General characteristics
- Type: Kapitan Patimura-class corvette
- Displacement: 865 tonnes (standard) ; 935 tonnes (fully loaded);
- Length: 75.2 m (247 ft)
- Beam: 9.78 m (32.1 ft)
- Draft: 2.65 m (8.7 ft)
- Propulsion: 3x4750 hp M-504A diesel (total 14.250 hp); 3 fixed pitch propellers; 1x500 kW diesel generator; 2x200 kW diesel generators;
- Speed: 24.5 knots (45.4 km/h)
- Range: 2,100 nautical miles (4,000 km) at 14 knots (26 km/h)
- Complement: 62 crew
- Armament: as Perleberg; 1 x twin 57 mm gun AK-725; 1 x twin 30 mm gun AK-230; 2 x SA-N-5 MANPAD positions; 2 x RBU-6000 ASW rocket launcher; 4 x 400 mm torpedo tubes; as KRI Wiratno; 1 x twin 57 mm gun AK-725; 1 x twin 30 mm gun AK-230; 2 x 20 mm gun Denel GI-2; 2 x RBU-6000 ASW rocket launcher;

= KRI Wiratno =

Parchim-class corvette

KRI Wiratno (379) is a Kapitan Patimura-class corvette currently operated by the Indonesian Navy. Before her service in Indonesia, the ship was part of the East German Volksmarine, as Perleberg (243).

== Specifications ==

The Parchim-class corvette was developed for the East German Navy in the late 1970s, and built by the Wolgast Peene-Werft. The ships were designed for coastal anti-submarine warfare.

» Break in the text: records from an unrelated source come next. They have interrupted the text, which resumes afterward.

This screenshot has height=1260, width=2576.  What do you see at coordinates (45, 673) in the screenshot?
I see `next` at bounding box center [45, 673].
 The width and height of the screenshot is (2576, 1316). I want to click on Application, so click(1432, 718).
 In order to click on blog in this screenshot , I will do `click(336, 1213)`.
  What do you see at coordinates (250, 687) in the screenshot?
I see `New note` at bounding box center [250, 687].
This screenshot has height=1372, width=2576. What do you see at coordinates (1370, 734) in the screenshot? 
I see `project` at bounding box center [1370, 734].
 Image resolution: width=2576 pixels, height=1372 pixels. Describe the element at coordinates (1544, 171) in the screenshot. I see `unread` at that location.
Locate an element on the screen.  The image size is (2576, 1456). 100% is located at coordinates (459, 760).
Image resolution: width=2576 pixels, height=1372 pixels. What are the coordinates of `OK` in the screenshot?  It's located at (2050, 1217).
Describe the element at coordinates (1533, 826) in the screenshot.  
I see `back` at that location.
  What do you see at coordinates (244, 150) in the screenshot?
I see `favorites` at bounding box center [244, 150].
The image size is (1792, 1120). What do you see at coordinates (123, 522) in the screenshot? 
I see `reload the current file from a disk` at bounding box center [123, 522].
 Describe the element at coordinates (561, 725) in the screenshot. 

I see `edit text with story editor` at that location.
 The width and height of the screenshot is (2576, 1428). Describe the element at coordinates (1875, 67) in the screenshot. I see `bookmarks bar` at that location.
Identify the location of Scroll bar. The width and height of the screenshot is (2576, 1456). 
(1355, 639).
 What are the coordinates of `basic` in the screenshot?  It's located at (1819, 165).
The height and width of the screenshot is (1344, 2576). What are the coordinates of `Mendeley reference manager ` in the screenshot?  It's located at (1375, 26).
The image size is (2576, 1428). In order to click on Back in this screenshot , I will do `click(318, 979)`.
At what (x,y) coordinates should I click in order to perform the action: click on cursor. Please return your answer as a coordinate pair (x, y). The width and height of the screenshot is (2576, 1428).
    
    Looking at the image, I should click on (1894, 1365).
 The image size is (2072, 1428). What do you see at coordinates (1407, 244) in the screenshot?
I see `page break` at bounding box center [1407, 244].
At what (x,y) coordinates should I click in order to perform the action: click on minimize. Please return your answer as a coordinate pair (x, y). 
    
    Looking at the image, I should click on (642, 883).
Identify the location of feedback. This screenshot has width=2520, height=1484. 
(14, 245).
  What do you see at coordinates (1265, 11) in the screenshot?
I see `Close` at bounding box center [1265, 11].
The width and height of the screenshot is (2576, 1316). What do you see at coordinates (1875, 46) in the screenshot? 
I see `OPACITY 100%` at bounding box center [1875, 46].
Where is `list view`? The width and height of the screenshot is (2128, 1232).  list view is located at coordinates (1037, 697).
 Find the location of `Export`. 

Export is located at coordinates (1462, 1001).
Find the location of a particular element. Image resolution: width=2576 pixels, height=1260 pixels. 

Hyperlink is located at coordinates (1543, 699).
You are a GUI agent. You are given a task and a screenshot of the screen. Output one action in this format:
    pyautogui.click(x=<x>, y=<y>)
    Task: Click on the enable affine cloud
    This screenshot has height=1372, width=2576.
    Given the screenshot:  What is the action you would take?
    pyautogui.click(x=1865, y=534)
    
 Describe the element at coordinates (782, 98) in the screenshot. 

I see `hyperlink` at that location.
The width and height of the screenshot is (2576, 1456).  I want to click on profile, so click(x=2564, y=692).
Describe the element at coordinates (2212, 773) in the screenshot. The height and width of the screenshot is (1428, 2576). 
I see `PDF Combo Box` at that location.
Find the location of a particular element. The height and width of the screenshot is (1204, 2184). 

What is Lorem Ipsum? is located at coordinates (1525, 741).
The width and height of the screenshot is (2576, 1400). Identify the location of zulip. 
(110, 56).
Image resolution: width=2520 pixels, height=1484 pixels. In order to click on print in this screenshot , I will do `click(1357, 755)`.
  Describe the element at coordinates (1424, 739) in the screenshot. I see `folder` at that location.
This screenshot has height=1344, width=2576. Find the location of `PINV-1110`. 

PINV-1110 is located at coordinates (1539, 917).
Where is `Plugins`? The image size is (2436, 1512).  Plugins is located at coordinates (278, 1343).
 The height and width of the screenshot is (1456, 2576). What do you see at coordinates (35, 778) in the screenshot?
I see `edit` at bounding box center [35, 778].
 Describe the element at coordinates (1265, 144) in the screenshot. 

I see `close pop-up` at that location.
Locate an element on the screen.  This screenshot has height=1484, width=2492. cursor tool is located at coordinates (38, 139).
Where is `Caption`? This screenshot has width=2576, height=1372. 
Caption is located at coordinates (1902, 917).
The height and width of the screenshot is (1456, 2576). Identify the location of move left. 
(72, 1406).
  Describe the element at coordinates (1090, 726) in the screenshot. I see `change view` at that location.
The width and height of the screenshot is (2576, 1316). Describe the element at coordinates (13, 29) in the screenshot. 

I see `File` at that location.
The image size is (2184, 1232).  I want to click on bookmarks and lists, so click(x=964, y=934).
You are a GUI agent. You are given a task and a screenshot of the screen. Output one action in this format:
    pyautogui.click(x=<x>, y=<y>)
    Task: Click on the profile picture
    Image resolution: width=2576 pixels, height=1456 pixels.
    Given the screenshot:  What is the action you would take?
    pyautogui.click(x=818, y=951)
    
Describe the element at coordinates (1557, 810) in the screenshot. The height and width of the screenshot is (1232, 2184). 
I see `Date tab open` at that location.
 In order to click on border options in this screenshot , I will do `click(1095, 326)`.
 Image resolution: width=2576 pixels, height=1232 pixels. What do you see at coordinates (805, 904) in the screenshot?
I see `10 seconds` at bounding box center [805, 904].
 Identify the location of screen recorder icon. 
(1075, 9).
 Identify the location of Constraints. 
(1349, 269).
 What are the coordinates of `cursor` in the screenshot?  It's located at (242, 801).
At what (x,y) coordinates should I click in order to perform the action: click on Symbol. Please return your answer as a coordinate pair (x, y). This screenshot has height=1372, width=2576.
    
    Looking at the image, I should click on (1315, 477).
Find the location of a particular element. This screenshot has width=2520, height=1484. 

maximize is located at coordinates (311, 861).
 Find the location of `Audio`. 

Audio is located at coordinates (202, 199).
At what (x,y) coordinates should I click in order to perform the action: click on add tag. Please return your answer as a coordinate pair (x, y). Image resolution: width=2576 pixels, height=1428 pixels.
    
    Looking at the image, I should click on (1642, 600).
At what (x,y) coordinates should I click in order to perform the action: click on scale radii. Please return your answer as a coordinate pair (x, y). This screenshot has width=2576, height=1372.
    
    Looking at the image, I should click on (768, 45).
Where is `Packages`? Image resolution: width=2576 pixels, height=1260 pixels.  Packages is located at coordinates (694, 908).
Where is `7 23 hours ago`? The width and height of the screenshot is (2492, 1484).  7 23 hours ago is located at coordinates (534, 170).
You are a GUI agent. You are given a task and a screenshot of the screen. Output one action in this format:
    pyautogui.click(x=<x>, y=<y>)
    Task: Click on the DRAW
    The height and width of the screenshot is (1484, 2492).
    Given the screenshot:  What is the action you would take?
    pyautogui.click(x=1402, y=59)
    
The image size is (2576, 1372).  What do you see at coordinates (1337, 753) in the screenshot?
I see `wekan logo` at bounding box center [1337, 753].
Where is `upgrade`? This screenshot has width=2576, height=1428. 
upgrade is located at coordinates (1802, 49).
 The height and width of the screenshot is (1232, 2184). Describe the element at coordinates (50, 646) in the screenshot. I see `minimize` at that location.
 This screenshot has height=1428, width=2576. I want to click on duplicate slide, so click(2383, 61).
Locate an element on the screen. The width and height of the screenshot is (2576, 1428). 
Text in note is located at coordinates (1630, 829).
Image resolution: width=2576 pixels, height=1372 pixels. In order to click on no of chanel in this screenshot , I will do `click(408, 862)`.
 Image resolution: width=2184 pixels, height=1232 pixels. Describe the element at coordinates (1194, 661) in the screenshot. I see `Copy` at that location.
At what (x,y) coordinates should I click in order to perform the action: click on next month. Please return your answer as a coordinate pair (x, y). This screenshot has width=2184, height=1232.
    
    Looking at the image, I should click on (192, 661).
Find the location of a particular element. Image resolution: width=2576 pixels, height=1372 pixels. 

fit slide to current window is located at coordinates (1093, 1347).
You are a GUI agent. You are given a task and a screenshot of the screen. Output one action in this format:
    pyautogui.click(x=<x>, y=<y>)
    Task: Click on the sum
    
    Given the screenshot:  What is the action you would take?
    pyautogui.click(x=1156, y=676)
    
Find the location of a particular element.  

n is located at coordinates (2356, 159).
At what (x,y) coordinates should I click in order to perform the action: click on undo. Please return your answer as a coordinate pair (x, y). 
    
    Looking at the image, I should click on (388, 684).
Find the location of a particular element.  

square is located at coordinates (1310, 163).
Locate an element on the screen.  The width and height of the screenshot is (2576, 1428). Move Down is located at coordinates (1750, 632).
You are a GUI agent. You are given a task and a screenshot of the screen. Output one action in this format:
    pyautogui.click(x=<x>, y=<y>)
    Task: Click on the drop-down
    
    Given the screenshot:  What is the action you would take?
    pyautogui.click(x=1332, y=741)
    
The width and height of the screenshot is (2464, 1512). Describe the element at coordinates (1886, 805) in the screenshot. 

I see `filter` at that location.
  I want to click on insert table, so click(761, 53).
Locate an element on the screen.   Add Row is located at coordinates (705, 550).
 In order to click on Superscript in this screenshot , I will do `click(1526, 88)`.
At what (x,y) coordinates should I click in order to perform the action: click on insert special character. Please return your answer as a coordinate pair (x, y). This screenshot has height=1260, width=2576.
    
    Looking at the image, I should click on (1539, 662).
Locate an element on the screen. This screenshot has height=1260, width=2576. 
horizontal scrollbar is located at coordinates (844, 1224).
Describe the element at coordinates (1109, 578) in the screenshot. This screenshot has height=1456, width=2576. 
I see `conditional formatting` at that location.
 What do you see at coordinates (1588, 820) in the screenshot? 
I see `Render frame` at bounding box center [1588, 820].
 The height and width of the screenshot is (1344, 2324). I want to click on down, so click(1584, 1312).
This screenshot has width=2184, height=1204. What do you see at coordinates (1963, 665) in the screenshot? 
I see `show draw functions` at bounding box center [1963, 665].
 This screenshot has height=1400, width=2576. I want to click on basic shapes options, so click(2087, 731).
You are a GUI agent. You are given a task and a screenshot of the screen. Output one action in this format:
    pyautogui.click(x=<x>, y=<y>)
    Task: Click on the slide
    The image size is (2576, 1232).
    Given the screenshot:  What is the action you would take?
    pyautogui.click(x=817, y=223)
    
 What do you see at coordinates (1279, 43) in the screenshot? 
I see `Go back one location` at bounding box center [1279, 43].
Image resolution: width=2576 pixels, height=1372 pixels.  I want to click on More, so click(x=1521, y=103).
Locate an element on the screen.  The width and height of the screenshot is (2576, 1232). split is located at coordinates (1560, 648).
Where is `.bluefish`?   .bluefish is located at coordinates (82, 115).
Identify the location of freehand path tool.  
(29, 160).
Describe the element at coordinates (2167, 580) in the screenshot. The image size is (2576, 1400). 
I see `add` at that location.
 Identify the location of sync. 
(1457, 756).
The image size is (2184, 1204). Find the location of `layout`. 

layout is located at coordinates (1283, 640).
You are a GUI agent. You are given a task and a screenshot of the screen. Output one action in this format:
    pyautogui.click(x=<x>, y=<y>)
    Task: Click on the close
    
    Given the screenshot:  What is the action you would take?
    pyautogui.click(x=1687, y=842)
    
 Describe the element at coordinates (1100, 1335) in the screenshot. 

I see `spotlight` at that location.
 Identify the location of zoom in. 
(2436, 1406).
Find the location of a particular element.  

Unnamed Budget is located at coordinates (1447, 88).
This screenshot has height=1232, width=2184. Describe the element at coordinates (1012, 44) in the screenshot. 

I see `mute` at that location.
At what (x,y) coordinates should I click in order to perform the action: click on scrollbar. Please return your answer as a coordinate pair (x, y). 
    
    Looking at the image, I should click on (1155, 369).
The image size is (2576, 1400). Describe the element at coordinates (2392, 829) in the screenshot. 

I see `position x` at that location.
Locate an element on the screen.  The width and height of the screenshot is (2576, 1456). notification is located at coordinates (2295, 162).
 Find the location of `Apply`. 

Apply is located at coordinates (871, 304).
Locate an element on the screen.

In case of an all-out NATO-Warsaw Pact war in Europe their prime targets would have been the small U-206 coastal submarines of the West German navy. The first ship, Wismar (now the Indonesian KRI Sutanto), was launched on 9 April 1981 in Rostock, and subsequently another 15 ships were built until 1986. To make production more economical, the Soviet Union agreed to purchase another 12 ships from Wolgaster Peenewerft built between 1986 and 1990, thereby effectively subsidising the East German shipbuilding industry.

The ships of the Soviet Navy were named Parchim II by NATO. Though useful as a coastal ASW platform, the Soviet production of the similar but far more powerful made this purchase even more illogical for the Soviet Navy. After German re-unification the former East German ships were sold to the TNI-AL (Indonesian Navy) in 1993. The Indonesian Navy extensively refurbished their Parchims, to the point where the refurbishing exceeded the cost of purchase. They are still in service, both in the Indonesian Navy and in the Russian Baltic Fleet.

Indonesian Parchims have completed a major refit to fulfill Indonesian Navy needs. The one twin 57 mm gun AK-725 and one twin 30 mm gun AK-230 were retained except for KRI Sultan Thaha Syaifuddin where the 30mm AK-230 replaced by Chinese made Type 730 CIWS. The RBU-6000 also retained as a major armament. Two SA-N-5 SAM removed and replaced by two Vektor G12 20mm gun. Four 400mm Russian-made torpedo launcher was out of service because there is no Russian made torpedo in Indonesian Navy inventory so this Russian made torpedo launcher replaced by two western made triple torpedo launcher but only for two ships.

== Service history ==
Perleberg was commissioned on 19 September 1981. Following the end of the Cold War and the reunification of Germany, Perleberg was sold to the Indonesian Navy in 1994, alongside 15 other Kapitan Patimura-class corvettes and 23 other vessels in a US$12.7 million deal. She was renamed Wiratno and was commissioned on 19 September 1994, following modifications.